■ **What is expected**: Copy the lines of the listing below verbatim, from the line with "Where should I click to: Switch" up to and including the final line of the listing.

■ **Text and item location entries**:

** Start **

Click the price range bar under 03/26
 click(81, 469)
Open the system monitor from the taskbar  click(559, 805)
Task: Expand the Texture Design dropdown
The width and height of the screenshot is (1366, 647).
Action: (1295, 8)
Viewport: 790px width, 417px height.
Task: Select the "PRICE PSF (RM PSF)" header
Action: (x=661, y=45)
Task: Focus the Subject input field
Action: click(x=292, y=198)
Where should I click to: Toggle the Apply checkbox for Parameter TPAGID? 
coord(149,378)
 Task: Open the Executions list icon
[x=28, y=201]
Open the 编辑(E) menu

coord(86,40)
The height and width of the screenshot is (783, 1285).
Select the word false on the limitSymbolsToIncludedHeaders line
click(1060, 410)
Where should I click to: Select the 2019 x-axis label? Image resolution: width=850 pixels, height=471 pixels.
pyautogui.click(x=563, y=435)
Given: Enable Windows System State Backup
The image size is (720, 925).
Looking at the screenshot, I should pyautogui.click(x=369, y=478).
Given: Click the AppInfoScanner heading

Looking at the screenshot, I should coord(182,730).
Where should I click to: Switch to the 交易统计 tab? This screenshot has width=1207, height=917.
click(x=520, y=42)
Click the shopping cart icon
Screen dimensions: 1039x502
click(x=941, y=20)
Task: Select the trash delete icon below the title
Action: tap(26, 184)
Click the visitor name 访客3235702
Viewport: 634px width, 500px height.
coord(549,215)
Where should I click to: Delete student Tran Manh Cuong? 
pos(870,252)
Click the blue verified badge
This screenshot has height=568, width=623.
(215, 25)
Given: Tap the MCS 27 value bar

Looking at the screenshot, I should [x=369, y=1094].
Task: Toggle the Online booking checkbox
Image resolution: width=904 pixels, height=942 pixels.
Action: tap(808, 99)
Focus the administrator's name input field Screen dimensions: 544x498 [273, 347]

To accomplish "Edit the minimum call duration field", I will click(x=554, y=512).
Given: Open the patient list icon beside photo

** End **

■ **Exercise response**:
Where should I click to: Switch to the 交易统计 tab? This screenshot has width=1207, height=917.
click(x=520, y=42)
Click the shopping cart icon
Screen dimensions: 1039x502
click(x=941, y=20)
Task: Select the trash delete icon below the title
Action: tap(26, 184)
Click the visitor name 访客3235702
Viewport: 634px width, 500px height.
coord(549,215)
Where should I click to: Delete student Tran Manh Cuong? 
pos(870,252)
Click the blue verified badge
This screenshot has height=568, width=623.
(215, 25)
Given: Tap the MCS 27 value bar

Looking at the screenshot, I should [x=369, y=1094].
Task: Toggle the Online booking checkbox
Image resolution: width=904 pixels, height=942 pixels.
Action: tap(808, 99)
Focus the administrator's name input field Screen dimensions: 544x498 [273, 347]

To accomplish "Edit the minimum call duration field", I will click(x=554, y=512).
Given: Open the patient list icon beside photo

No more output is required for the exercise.